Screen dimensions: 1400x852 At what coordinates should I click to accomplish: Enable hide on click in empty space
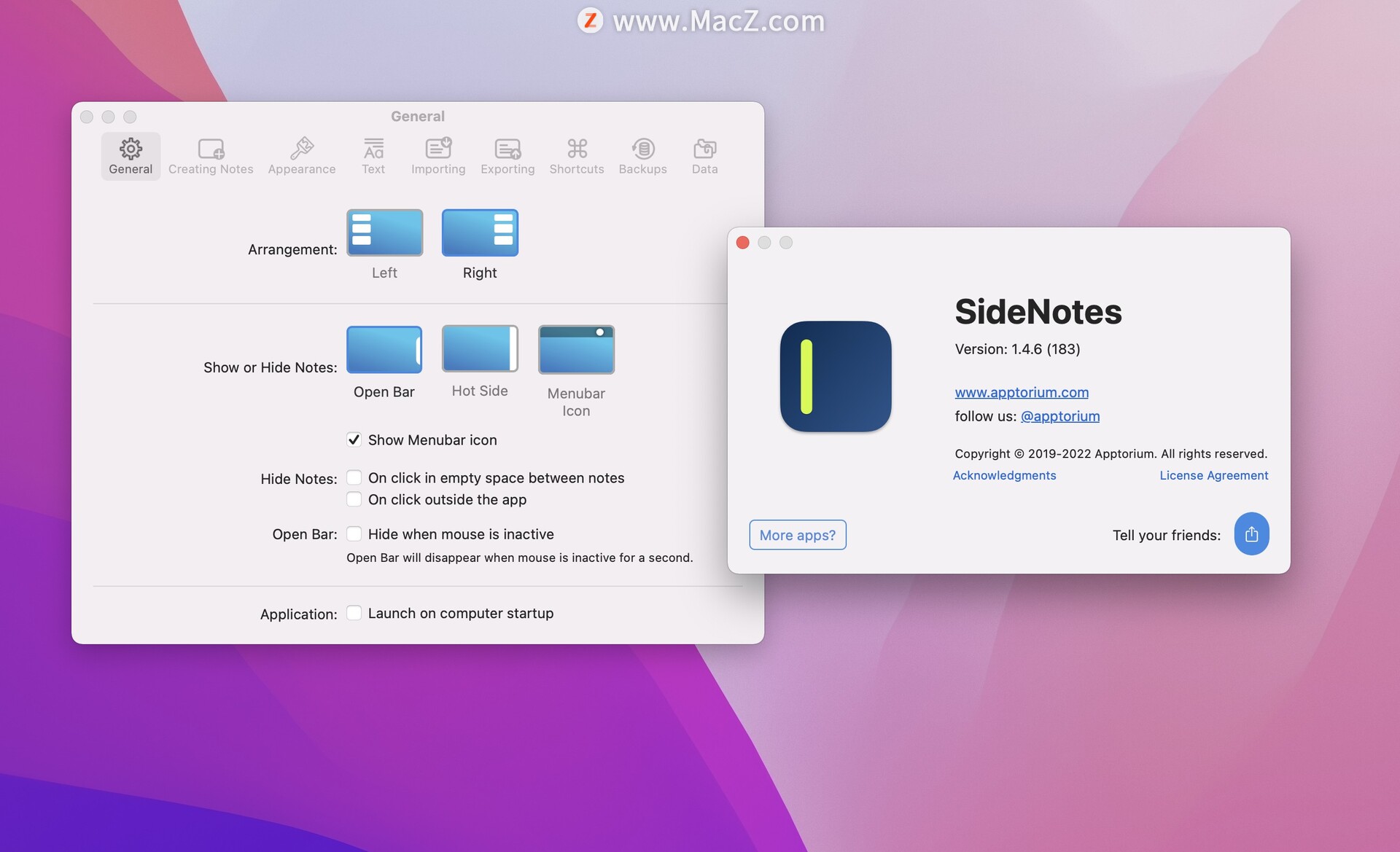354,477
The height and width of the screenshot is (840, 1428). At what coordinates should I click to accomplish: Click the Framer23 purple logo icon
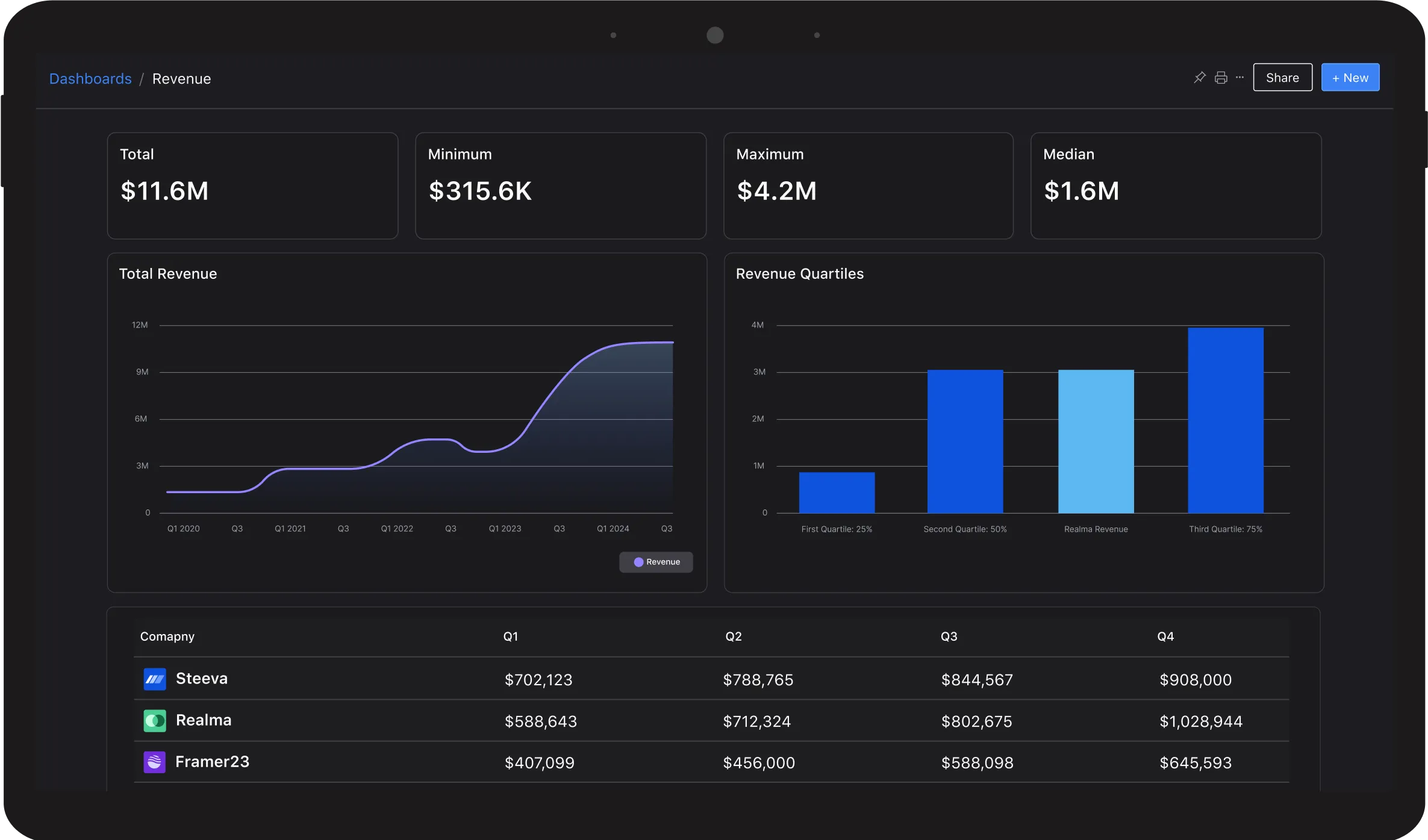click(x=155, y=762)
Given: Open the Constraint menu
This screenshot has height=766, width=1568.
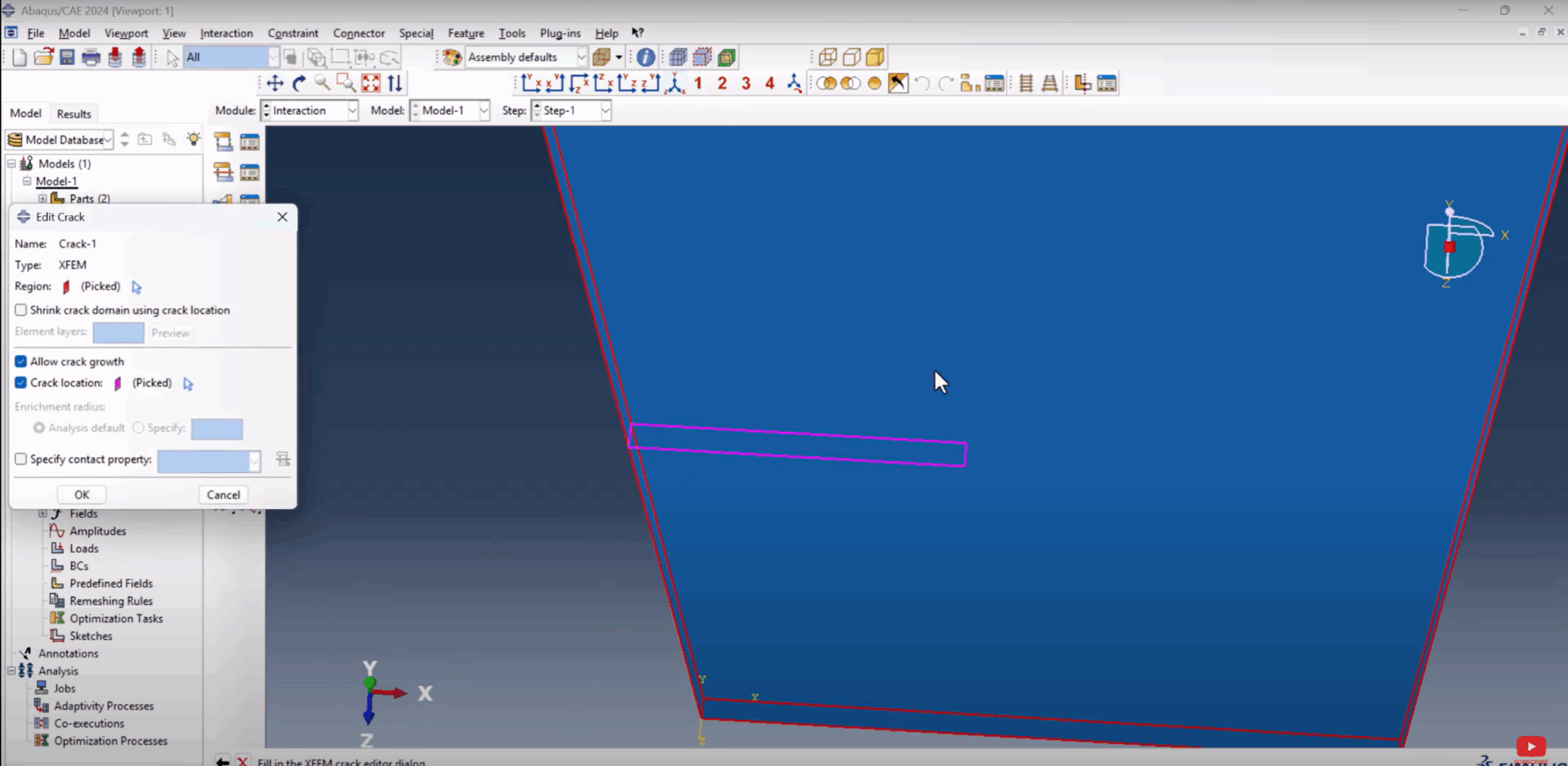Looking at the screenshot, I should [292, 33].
★ ★ ★ ★
» Problem to solve
Omit every picture while copying the listing above exactly.

» Solution for this problem
Screen dimensions: 1400x852 At what coordinates should I click to accomplish: Enable hide on click in empty space
354,477
The height and width of the screenshot is (840, 1428). At what coordinates should I click to accomplish: Click the Framer23 purple logo icon
click(x=155, y=762)
Given: Open the Constraint menu
This screenshot has height=766, width=1568.
Looking at the screenshot, I should [292, 33].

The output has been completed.